This post contains spoilers through the Sept. 4 episode of True Blood.

I would abjure True Blood, just to honor what felt like one of the only decently-acted scenes in Sunday’s episode and this increasingly dreadful season, but I do feel an obligation to make it all the way to the end of this season, even if I never come back. So I’ll save going all teary-eyed-but-clear Alcide on Alan Ball until later in the month.

I did actually think that moment in the show was handled well, with some real emotional grounding and force. Alcide’s efforts to stay with Debbie have been one of the most consistently-rendered storylines this season, each time bringing Alcide closer and closer to his limits.
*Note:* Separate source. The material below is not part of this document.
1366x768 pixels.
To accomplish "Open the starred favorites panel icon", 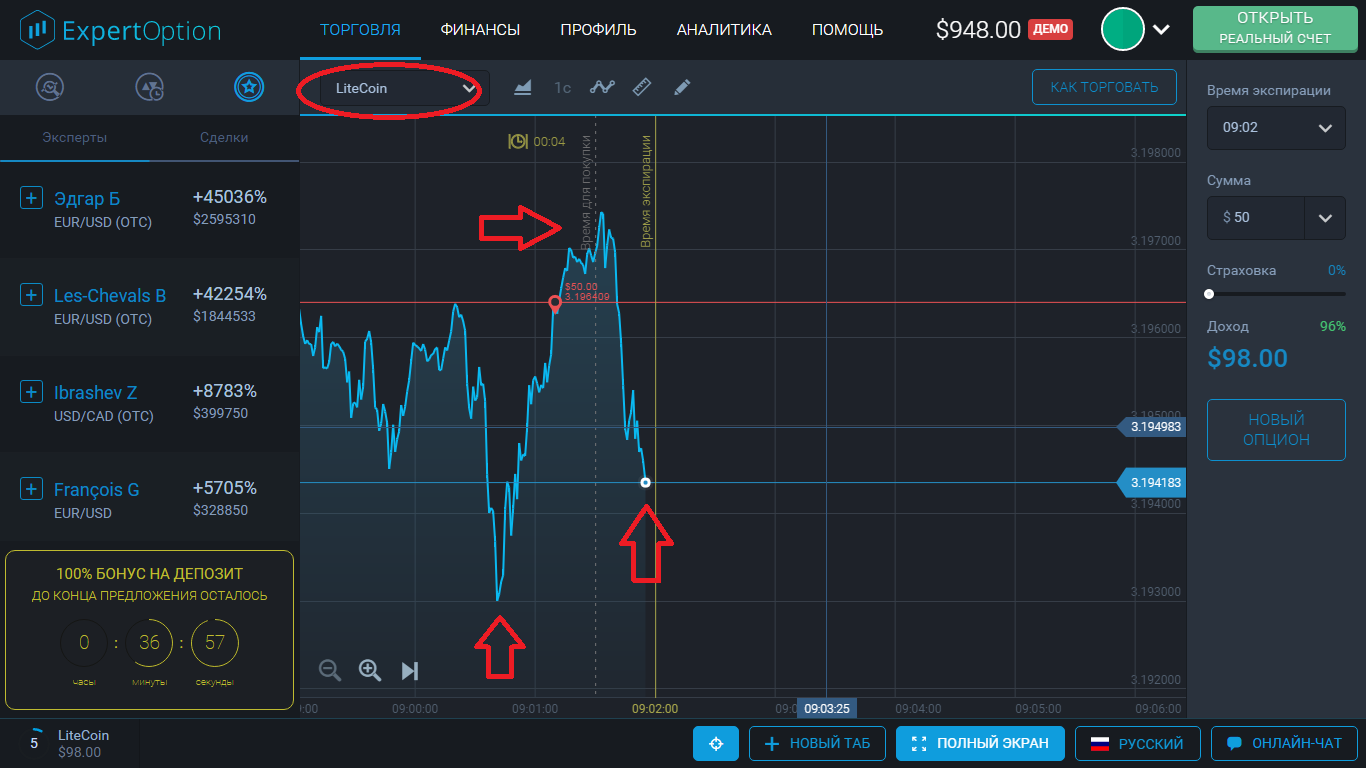I will click(x=249, y=88).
First, he’s joining a new pack, even if he’s not particularly comfortable with the people in it, as a way to try to help Debbie stay clean. He’s resisting Sookie, even though she might be an easier partner. And he’s stood by Marcus up to the point when it became clear that his packmaster wasn’t man enough to do his own fighting, much less enough wolf. But Debbie’s infidelity, her role in stealing someone else’s child, are too much, and True Blood made us feel the force of Alcide’s ritual without explaining it into the ground.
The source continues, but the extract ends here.